Biostatistics For Dummies (Monika Wahi John Pezzullo)

Learners sometimes think that as long as they sort a spreadsheet of data by a column containing

any value and then select a sample of rows from the top, that they have automatically obtained an

SRS. This is not correct! If you think about it more carefully, you will realize why. If you sort

names alphabetically, you will see patterns in names (such as religious names, or names

associated with certain languages, countries, or ethnicities). If you sort by another identifying

column, such as email address or city of residence, you will again see patterns in the data. If you

attempt to take an SRS from such data, it will be biased, not random, and not be representative.

That is why it is important to use a column with an RNG in it for sorting if you are taking an SRS

electronically.

Taking an SRS intuitively seems like the optimal way to draw a representative sample.

However, there are caveats. In the previous example, you started with a clinical population in the

form of a printed or electronic list of patients from which you could draw a sample. But what if

you want to sample from patients presenting to the emergency department during a particular

period of time in the future? Such a list does not exist. In a situation like that, you could use

systematic sampling, which is explained later in the section “Engaging in systematic sampling.”

Another caveat of SRS is that it can miss important subgroups. Imagine that in your list of clinic

patients, only 10 percent were pediatric patients (defined as patients under the age of 18 years).

Because 10 percent of 20 is two, you may expect that a random sample of 20 patients from a

population where 10 percent are pediatric would include two pediatric patients. But in practice, in a

situation like this, it would not be unusual for an SRS of 20 patients to include zero pediatric patients.

If your SRS needs to ensure representation by certain subgroups, then you should consider using

stratified sampling instead.

Taking a stratified sample

In the previous section, we discussed a scenario where 10 percent of the patients of a clinic are

pediatric patients, and taking a sample of 20 using an SRS from a list of the clinic population runs the

risk of not including any pediatric patients. If pediatric patients were important to the study, then this

problem can be solved with stratified sampling. The word stratum refers to a layer (as you see in a

layer cake), and the word strata is the plural of stratum. Stratified sampling can be seen as sampling

from strata, or layers.

In our scenario, if you choose to draw a stratified sample by age groups, you would first have to

separate the list into a pediatric list and a list of everyone else. Then, you could take an SRS from

each. Because you are concerned about each stratum, you could make a rule that even though pediatric

patients make up only 10 percent of the background population, you want them to make up 50 percent

of your sample. If you did that, then when you took your SRS, you would oversample from the

pediatric list and select 10, while also taking an SRS of 10 from the list of everyone else.

* * * * * * * * *

How to complete this task: Which sampling methods does the passage on sampling name? You won't need the entries that follow for this task.

Excerpted data:
* * * * * * * * *

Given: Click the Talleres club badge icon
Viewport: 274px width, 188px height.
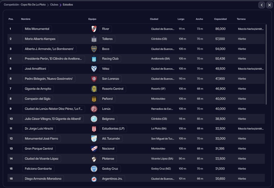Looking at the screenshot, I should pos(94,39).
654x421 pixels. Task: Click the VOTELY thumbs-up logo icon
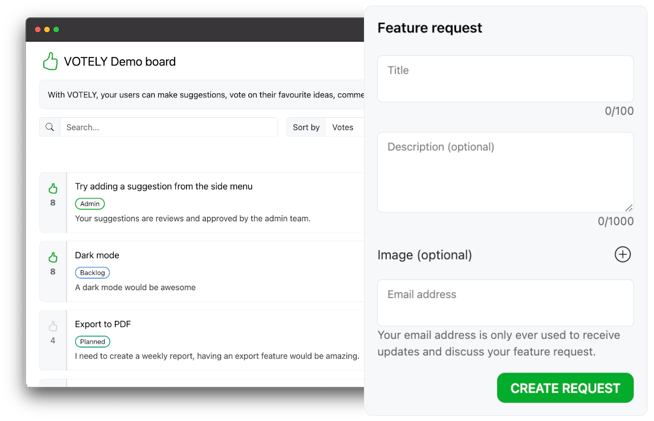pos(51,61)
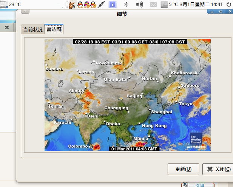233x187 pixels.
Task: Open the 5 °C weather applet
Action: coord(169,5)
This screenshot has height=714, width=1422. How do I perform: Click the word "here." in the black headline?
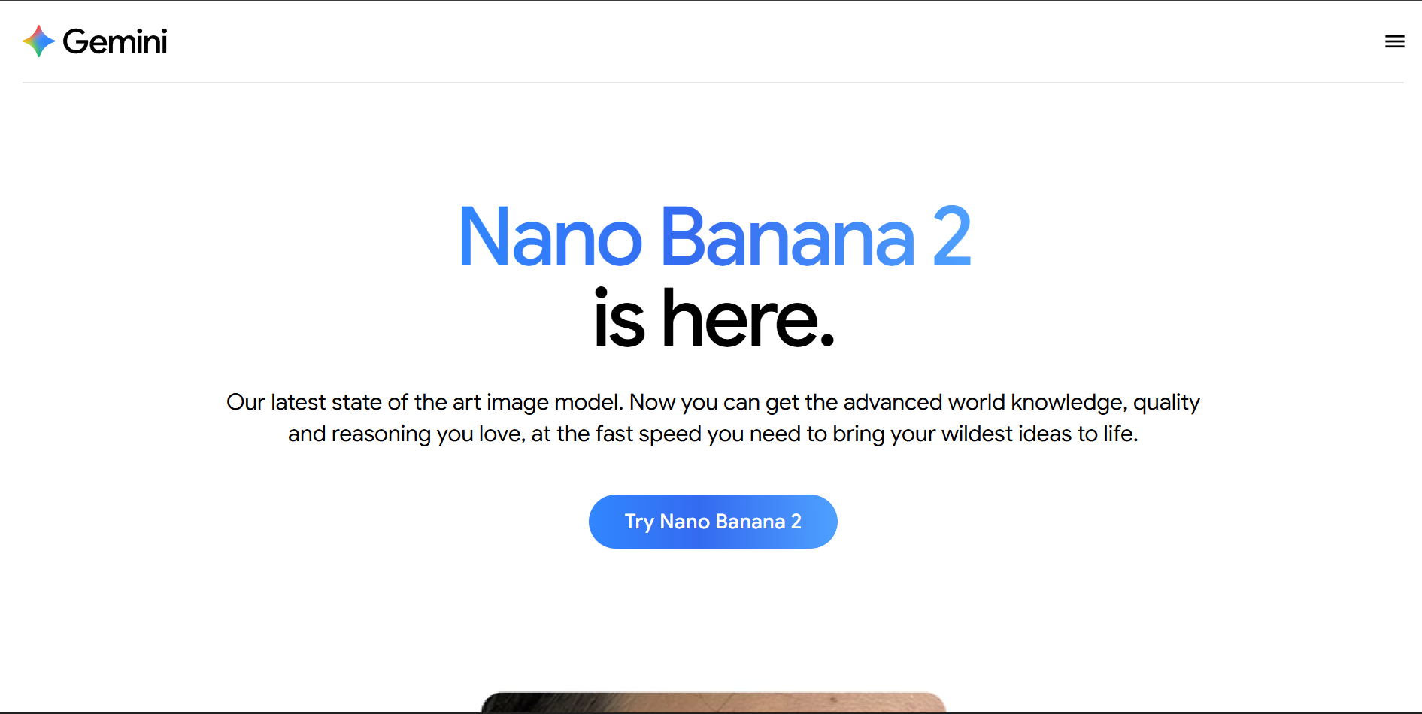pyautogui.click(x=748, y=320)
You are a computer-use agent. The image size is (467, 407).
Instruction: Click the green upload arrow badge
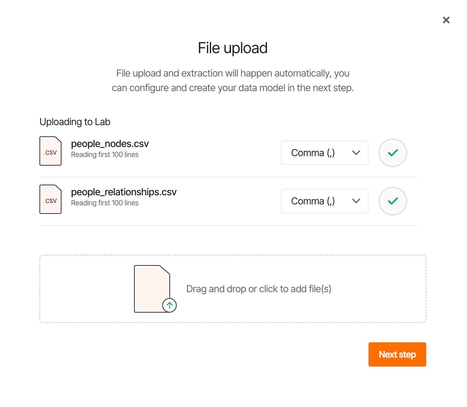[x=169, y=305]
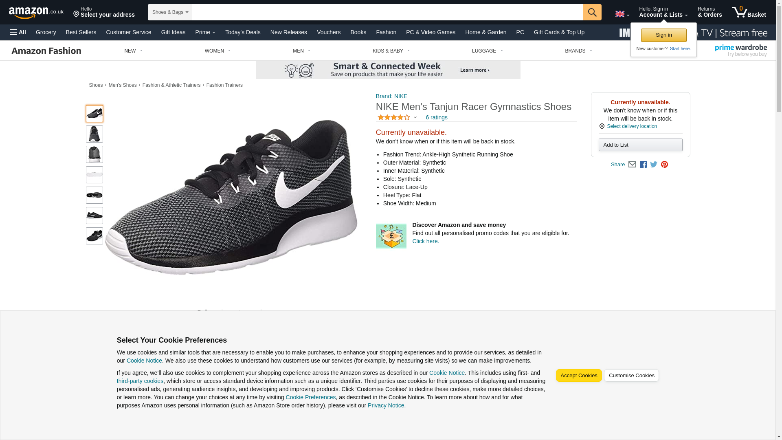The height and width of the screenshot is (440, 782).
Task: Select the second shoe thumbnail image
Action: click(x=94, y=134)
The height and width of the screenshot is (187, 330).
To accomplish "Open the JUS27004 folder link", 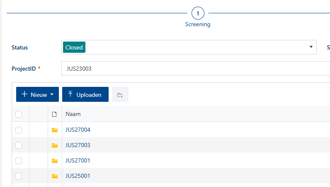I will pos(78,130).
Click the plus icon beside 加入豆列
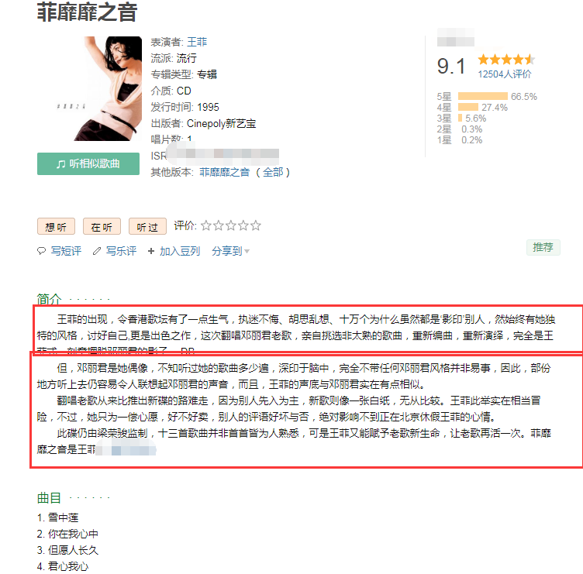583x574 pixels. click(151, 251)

* * * * * * * * *

Response:
- SRS (simple random sampling)
- Systematic sampling
- Stratified sampling